Aircraft flight displays continue to advance in sophistication, achieving increasingly higher levels of information density and, consequently, presenting a greater amount of visual information to be perceived and understood by the operator. In many applications, it is important that visual displays provide a proper cognitive mapping between what the operator is trying to achieve and the information available to accomplish the task. As a result, such systems increasingly utilize human-factor design principles in order to build instrumentation and controls that work cooperatively with human operators. Accordingly, the Federal Aviation Administration (FAA) has promulgated a number of standards and advisory circulars relating to flight instrumentation. More particularly, Title 14 of the U.S. Code of Federal Regulations, Federal Aviation Regulations (FAR) Part 25, Sec. 25.1321 et seq. provides guidelines for arrangement and visibility of instruments, warning lights, indicators, and the like. Similarly, detailed guidelines related to electronics displays can be found in FAA Advisory circular 20-88A, Guidelines on the Marking of Aircraft Powerplant Instruments (September 1985).
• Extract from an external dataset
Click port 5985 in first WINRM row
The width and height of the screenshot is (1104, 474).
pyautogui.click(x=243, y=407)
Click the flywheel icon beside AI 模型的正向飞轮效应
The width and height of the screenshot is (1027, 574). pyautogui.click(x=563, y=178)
One area in particular that has not profited in advances in graphical user interfaces is the field of flight deck information systems, such as aircraft flight management systems (FMS). Current flight decks typically are designed with separate, dedicated controllers for avionics interface, such as, for example, radios, FMS, weather radar, display controllers, and the like. These controllers typically are installed in various locations across the flight deck and are operated by push buttons contained on the controller device. Although current-generation FMS systems generally have a dedicated controller and display called the MCDU (Multifunction Control Display Unit), flight plan entry and editing continues to be performed using cumbersome, text-based techniques that have not changed significantly in the last decade. As a result, flight crews frequently complain that current flight management systems (FMS) are non-intuitive, difficult to interpret, and require too much “heads-down” time. Indeed, due to the high cockpit workload involved, many flight crews abandon the FMS altogether, choosing instead to fly the aircraft using the autopilot.
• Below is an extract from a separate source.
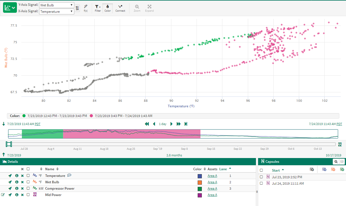The height and width of the screenshot is (206, 346).
Task: Click info icon for Wet Bulb row
Action: tap(17, 182)
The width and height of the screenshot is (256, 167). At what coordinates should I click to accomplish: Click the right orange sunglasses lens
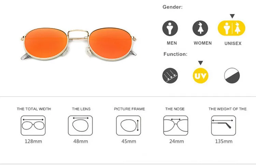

Systems and methods are therefore needed to overcome these and other limitations of the prior art. Specifically, there is a long felt need for an interface to flight deck information systems that is intuitive and easy to use, and which enables flight crew members to easily and effectively enter and modify data displayed by the aircraft flight deck. Further, there is a long felt need for an interface to aircraft flight deck information systems that substantially centralizes avionics controls within one controller and decreases flight crew “heads-down” time.